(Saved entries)
········
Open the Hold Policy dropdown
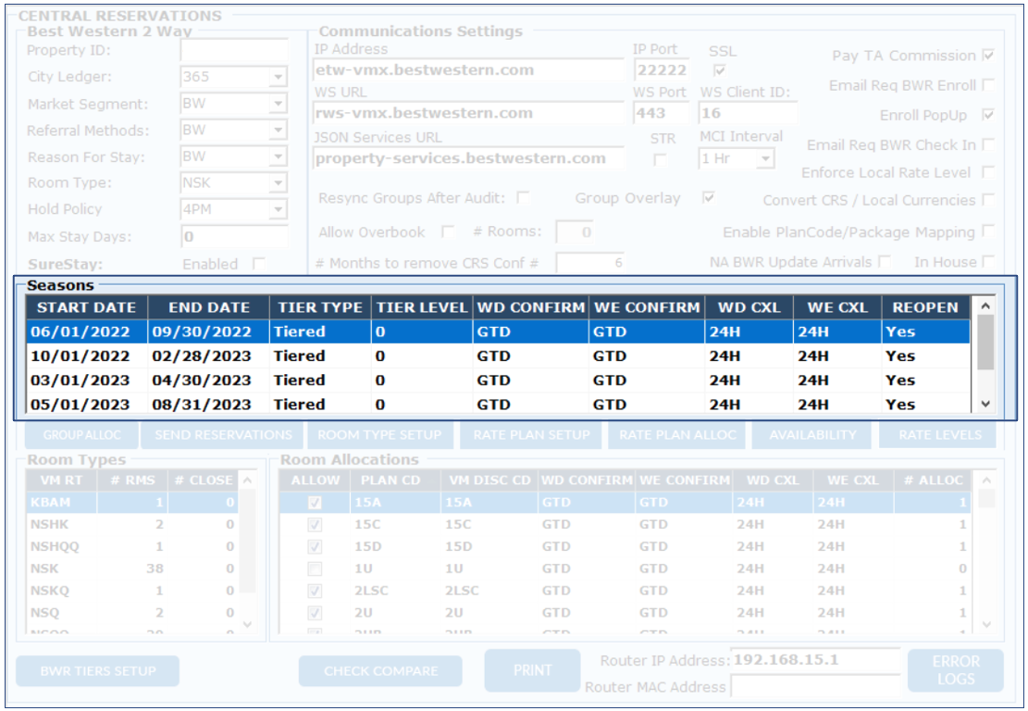coord(279,210)
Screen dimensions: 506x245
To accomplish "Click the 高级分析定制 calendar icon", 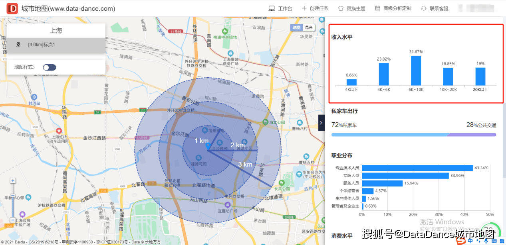I will click(378, 8).

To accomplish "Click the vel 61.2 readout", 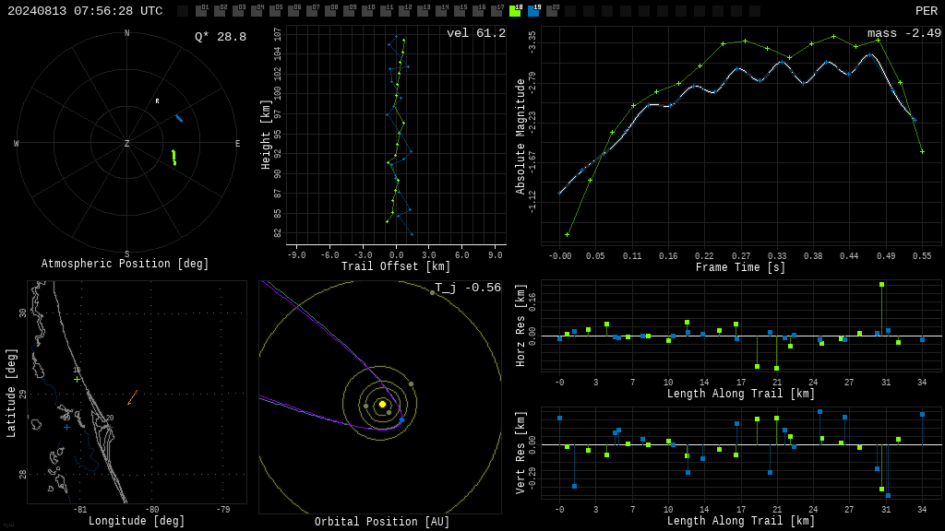I will point(476,33).
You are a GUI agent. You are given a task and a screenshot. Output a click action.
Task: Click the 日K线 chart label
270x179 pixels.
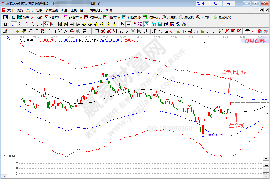6,38
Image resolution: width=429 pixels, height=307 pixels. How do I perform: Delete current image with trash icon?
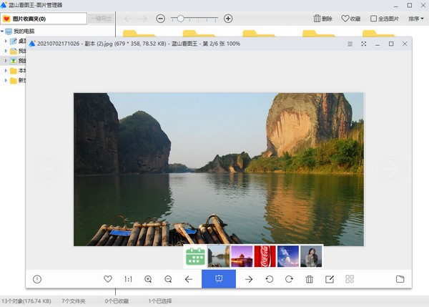310,279
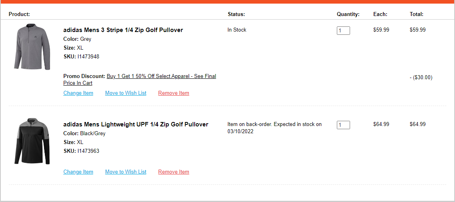455x202 pixels.
Task: Click the adidas Mens 3 Stripe pullover title
Action: [123, 30]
········
(PROBLEM TO SOLVE):
Quote exactly, and only, the lines from the one containing "Task: Click the 日K线 chart label" through the last line of the records above, both included; leave out any pictures.

(SOLUTION TO THE PROBLEM):
Task: Click the 日K线 chart label
270x179 pixels.
6,38
Image resolution: width=429 pixels, height=307 pixels. How do I perform: Delete current image with trash icon?
310,279
455x202 pixels.
Task: Click the adidas Mens 3 Stripe pullover title
Action: [123, 30]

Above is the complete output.